* _The problem_: Reproduce the records below exactly as they are written.

* _Data_:
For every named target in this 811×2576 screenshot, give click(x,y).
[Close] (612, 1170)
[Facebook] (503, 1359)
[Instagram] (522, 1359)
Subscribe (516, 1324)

* _Answer for the task_:
For every named target in this 811×2576 screenshot, give click(x,y).
[Close] (612, 1170)
[Facebook] (503, 1359)
[Instagram] (522, 1359)
Subscribe (516, 1324)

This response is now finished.